As the parties have recognized, “[t]he starting point in any case involving statutory construction is the language of [1099]*1099the statute itself.” Ramah Navajo Chapter v. Lujan, 112 F.3d 1455, 1460 (10th Cir.1997)(eitation omitted); e.g., Miller v. Commissioner of Internal Revenue, 836 F.2d 1274, 1283 (10th Cir.1988)(statutory language must be primary source of any interpretation). ‘“When the terms of the statute are clear and unambiguous, that language is controlling absent rare and exceptional circumstances,” Wilson v. Stocker, 819 F.2d 943, 948 (10th Cir.1987)(eitations omitted), and if “construction according to its terms does not lead to absurd or impracticable consequences, the words employed are to be taken as the final expression of the meaning intended.” United States v.
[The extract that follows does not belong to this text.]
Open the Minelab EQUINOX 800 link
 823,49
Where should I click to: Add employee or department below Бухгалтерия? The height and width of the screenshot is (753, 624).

Missouri Pacific Railroad Co., 278 U.S. 269, 278, 49 S.Ct. 133, 73 L.Ed. 322 (1929).

Thus, “[w]here the language of the statute is plain, it is improper for this Court to consult legislative history in determining congressional intent.” St. Charles Investment Co. v. Commissioner of Internal Revenue, 232 F.3d 773, 776 (10th Cir.2000)(citation omitted), and such “history may not be used to create ambiguity in the statutory language.” Id.(citation omitted). In construing statutes, the Court is ‘“not [to] inquire what the legislature meant; [rather, the Court] ... ask[s] only what the statute means.”’ Id. (quoting Edwards v.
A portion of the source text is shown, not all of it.